▶ [TESTO SCELTO]:
========================

Così le tv arabe stanno cambiando il mondo
Daniela Conte 17 July 2008

Questo testo è il discorso tenuto dall’autore alla Conferenza internazionale di Doha, organizzata in Qatar da Reset Dialogues on Civilizations il 26 febbraio 2008.

Viviamo nell’era dell’informazione, siamo circondati da un mare di fatti e dati che ci inondano e ci legano in maniera invisibile in una sorta di rete globale. Negli ultimi anni questa rete si è infittita connettendo in maniera sempre più complessa un numero di utenti impressionante. La sfera mediatica globale è cambiata molto sia in termini di offerta che di domanda: accanto ai cosiddetti nuovi media, anche quelli più tradizionali, come la televisione, si sono rinnovati e grazie al potente uso del satellite hanno raggiunto nuovi e consistenti segmenti di audience. Si tratta di quei network internazionali che hanno cominciato a utilizzare nuove lingue e linguaggi per comunicare con mercati emergenti, a partire dalle popolari Cnn e Bbc. Parte di questo nuovo trend è intrinsecamente legato alla nascita delle televisioni satellitari arabe che, nel corso degli ultimi dieci anni, hanno fatto emergere a livello globale un nuovo mercato e anche un nuovo modo di fare informazione. È particolarmente interessante analizzare come mai proprio le tv arabe, nate tutte in contesti politico-sociali fortemente autoritari e contrari alla tradizione tipicamente occidentale della libertà d’espressione, siano state in grado con il tempo di influenzare non solo il proprio sistema mediatico nell’insieme, ma addirittura quello globale.

========================

▶ [MATERIALE FORNITO]:
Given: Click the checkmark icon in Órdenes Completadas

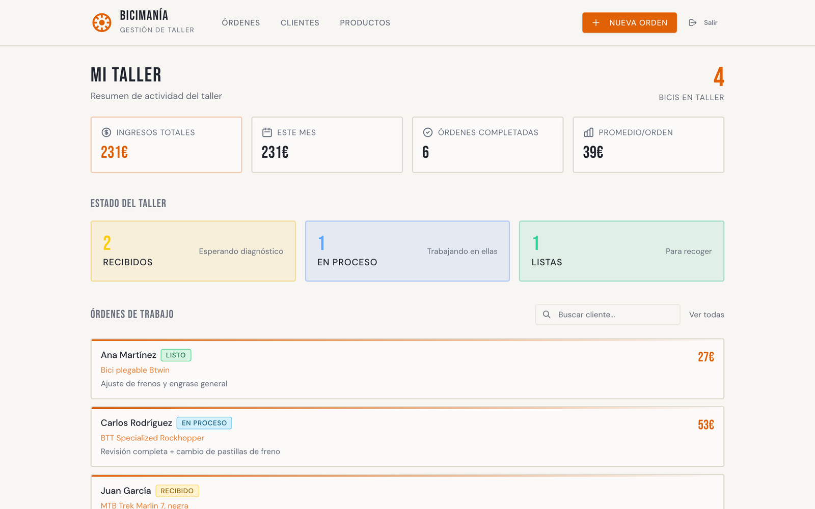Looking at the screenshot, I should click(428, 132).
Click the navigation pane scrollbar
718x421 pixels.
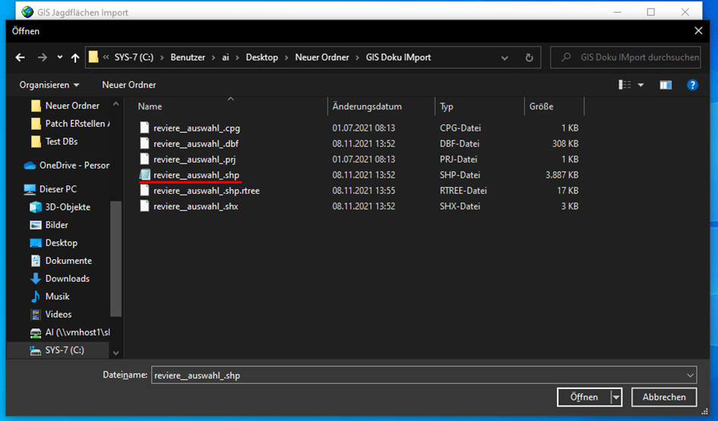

========================

▶ [COMPITO]: Per favore, riporta per intero il testo scelto, senza cambiare nulla. Le righe non hanno alcun legame con il testo scelto.

▶ [RISULTATO]:
Così le tv arabe stanno cambiando il mondo
Daniela Conte 17 July 2008

Questo testo è il discorso tenuto dall’autore alla Conferenza internazionale di Doha, organizzata in Qatar da Reset Dialogues on Civilizations il 26 febbraio 2008.

Viviamo nell’era dell’informazione, siamo circondati da un mare di fatti e dati che ci inondano e ci legano in maniera invisibile in una sorta di rete globale. Negli ultimi anni questa rete si è infittita connettendo in maniera sempre più complessa un numero di utenti impressionante. La sfera mediatica globale è cambiata molto sia in termini di offerta che di domanda: accanto ai cosiddetti nuovi media, anche quelli più tradizionali, come la televisione, si sono rinnovati e grazie al potente uso del satellite hanno raggiunto nuovi e consistenti segmenti di audience. Si tratta di quei network internazionali che hanno cominciato a utilizzare nuove lingue e linguaggi per comunicare con mercati emergenti, a partire dalle popolari Cnn e Bbc. Parte di questo nuovo trend è intrinsecamente legato alla nascita delle televisioni satellitari arabe che, nel corso degli ultimi dieci anni, hanno fatto emergere a livello globale un nuovo mercato e anche un nuovo modo di fare informazione. È particolarmente interessante analizzare come mai proprio le tv arabe, nate tutte in contesti politico-sociali fortemente autoritari e contrari alla tradizione tipicamente occidentale della libertà d’espressione, siano state in grado con il tempo di influenzare non solo il proprio sistema mediatico nell’insieme, ma addirittura quello globale.